Pramono mengungkapkan niatnya untuk menertibkan situasi ini agar Jakarta menjadi kota yang lebih tertib. Ia menyatakan, “Saya benar-benar ingin menertibkan, tidak ada lagi flyover yang dihiasi atribut partai.” Hal ini diharapkan bisa meningkatkan kenyamanan serta keamanan saat berlalu lintas.
Tindakan ini diambil berdasarkan instruksi dari Presiden Prabowo Subianto, yang juga meminta pemerintah daerah untuk lebih memperhatikan hal-hal yang mengganggu keindahan kota. Kebijakan ini mencerminkan upaya untuk menjadikan Jakarta lebih nyaman bagi warganya dalam beraktivitas.
Pentingnya Penertiban di Ruang Publik untuk Kenyamanan Warga
Dalam konteks penertiban, Pramono juga menyinggung masalah penggunaan trotoar oleh pedagang kaki lima. Ia meminta agar trotoar yang baru dibangun hanya digunakan untuk pejalan kaki dan tidak dialokasikan untuk pedagang.
Menurutnya, keberadaan pedagang di trotoar hanya akan menambah kesulitan bagi pejalan kaki. “Yang seperti itu pasti akan saya tertibkan,” tegas Pramono, menandaskannya sebagai komitmen untuk menciptakan ruang publik yang aman dan nyaman.
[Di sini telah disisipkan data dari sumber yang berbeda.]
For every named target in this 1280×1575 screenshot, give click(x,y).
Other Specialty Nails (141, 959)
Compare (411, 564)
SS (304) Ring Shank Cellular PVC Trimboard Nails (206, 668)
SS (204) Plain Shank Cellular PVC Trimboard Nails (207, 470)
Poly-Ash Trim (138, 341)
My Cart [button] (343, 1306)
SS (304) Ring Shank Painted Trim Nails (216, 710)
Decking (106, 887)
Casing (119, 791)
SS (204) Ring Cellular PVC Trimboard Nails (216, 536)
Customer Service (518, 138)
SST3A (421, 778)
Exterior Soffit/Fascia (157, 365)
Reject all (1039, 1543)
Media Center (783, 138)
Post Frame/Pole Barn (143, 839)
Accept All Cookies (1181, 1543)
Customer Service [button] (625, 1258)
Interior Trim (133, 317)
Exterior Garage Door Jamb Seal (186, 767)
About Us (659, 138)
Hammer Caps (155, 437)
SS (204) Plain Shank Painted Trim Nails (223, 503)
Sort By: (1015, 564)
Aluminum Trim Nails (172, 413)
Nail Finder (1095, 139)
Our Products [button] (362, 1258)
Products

Kebijakan ini sejalan dengan Gerakan Indonesia ASRI yang diusung oleh Presiden, di mana seluruh pemerintah daerah diminta untuk menertibkan unsur-unsur yang mengganggu keindahan kota. Kebersihan dan keindahan lingkungan merupakan keinginan bersama yang harus diwujudkan secara nyata.
Pengalaman Prabowo dan Komitmen untuk Memperbaiki Situasi
Pernyataan Prabowo Subianto memberikan dorongan bagi pemerintah daerah untuk segera mengambil langkah konkret. Dalam tanggapannya, Prabowo menyebutkan bahwa banyak lokasi di Indonesia yang mengalami masalah serupa, seperti banyaknya spanduk di jalan.
Ia menambahkan, pengalaman ketika berada di daerah seperti Balikpapan dan Banjarmasin menunjukkan bahwa spanduk iklan berukuran besar dapat merusak pemandangan. Kegiatan ini memperlihatkan betapa pentingnya untuk menjaga citra kota agar tetap menarik bagi wisatawan.
Salah satu contoh yang ditampilkan adalah mengenai penggunaan spanduk iklan ayam goreng yang besar. Prabowo merenungkan mengapa harus ada pemasangan yang berlebihan, mengingat kedatangan turis yang ingin menikmati keindahan lokal.
Peran Pemerintah dalam Meningkatkan Kenyamanan Kota
Langkah-langkah penertiban ini diharapkan menjadi langkah awal untuk menciptakan pemerintahan yang responsif terhadap kebutuhan masyarakat. Pemberian perhatian terhadap aspek kebersihan dan ketertiban di ruang publik adalah tanggung jawab yang harus dijalankan.
Pemerintah diharapkan bisa menjalin kerjasama yang baik dengan pelaku bisnis agar tidak merusak keindahan kota dengan pemasangan iklan besar-besaran. Penertiban ini tidak hanya akan berdampak baik bagi penduduk, tetapi juga bagi pariwisata di Jakarta.
Dengan penegakan aturan yang lebih ketat ini, diharapkan warga dan pengunjung kota dapat menikmati Jakarta dengan suasana yang lebih kondusif dan menarik. Masyarakat berhak mendapatkan lingkungan yang bersih dan nyaman dalam kesehariannya.